Action item: Return the data below in full, matching every line exactly.

Records shown:
------------------------------------------------------------------------
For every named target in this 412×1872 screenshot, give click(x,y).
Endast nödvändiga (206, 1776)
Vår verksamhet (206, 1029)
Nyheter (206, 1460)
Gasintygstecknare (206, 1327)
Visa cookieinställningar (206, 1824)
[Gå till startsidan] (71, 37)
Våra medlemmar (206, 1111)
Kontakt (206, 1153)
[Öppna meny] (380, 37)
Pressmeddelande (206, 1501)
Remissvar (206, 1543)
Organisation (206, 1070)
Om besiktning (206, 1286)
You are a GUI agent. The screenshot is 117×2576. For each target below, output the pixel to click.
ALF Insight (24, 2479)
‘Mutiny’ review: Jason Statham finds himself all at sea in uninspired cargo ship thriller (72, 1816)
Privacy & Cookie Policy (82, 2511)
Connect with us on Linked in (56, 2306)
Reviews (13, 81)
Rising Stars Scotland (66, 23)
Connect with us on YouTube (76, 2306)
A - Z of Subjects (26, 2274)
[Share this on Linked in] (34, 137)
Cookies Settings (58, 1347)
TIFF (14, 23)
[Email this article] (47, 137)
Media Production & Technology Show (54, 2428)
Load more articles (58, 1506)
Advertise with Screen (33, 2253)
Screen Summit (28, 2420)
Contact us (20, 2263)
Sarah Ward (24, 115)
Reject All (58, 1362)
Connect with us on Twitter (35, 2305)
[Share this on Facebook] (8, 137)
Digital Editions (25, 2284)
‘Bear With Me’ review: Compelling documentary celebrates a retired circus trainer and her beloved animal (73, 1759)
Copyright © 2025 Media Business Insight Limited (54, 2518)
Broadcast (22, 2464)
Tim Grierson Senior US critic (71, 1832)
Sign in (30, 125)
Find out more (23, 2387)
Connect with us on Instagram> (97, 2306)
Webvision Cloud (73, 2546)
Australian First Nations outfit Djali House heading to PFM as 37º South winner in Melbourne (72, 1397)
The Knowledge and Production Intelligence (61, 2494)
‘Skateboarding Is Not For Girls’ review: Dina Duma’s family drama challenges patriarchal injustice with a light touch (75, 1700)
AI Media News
------------------------------------------------------------------------
Answer to the exercise:
For every named target in this 412×1872 screenshot, give click(x,y).
Endast nödvändiga (206, 1776)
Vår verksamhet (206, 1029)
Nyheter (206, 1460)
Gasintygstecknare (206, 1327)
Visa cookieinställningar (206, 1824)
[Gå till startsidan] (71, 37)
Våra medlemmar (206, 1111)
Kontakt (206, 1153)
[Öppna meny] (380, 37)
Pressmeddelande (206, 1501)
Remissvar (206, 1543)
Organisation (206, 1070)
Om besiktning (206, 1286)
You are a GUI agent. The screenshot is 117×2576. For each target below, output the pixel to click.
ALF Insight (24, 2479)
‘Mutiny’ review: Jason Statham finds himself all at sea in uninspired cargo ship thriller (72, 1816)
Privacy & Cookie Policy (82, 2511)
Connect with us on Linked in (56, 2306)
Reviews (13, 81)
Rising Stars Scotland (66, 23)
Connect with us on YouTube (76, 2306)
A - Z of Subjects (26, 2274)
[Share this on Linked in] (34, 137)
Cookies Settings (58, 1347)
TIFF (14, 23)
[Email this article] (47, 137)
Media Production & Technology Show (54, 2428)
Load more articles (58, 1506)
Advertise with Screen (33, 2253)
Screen Summit (28, 2420)
Contact us (20, 2263)
Sarah Ward (24, 115)
Reject All (58, 1362)
Connect with us on Twitter (35, 2305)
[Share this on Facebook] (8, 137)
Digital Editions (25, 2284)
‘Bear With Me’ review: Compelling documentary celebrates a retired circus trainer and her beloved animal (73, 1759)
Copyright © 2025 Media Business Insight Limited (54, 2518)
Broadcast (22, 2464)
Tim Grierson Senior US critic (71, 1832)
Sign in (30, 125)
Find out more (23, 2387)
Connect with us on Instagram> (97, 2306)
Webvision Cloud (73, 2546)
Australian First Nations outfit Djali House heading to PFM as 37º South winner in Melbourne (72, 1397)
The Knowledge and Production Intelligence (61, 2494)
‘Skateboarding Is Not For Girls’ review: Dina Duma’s family drama challenges patriarchal injustice with a light touch (75, 1700)
AI Media News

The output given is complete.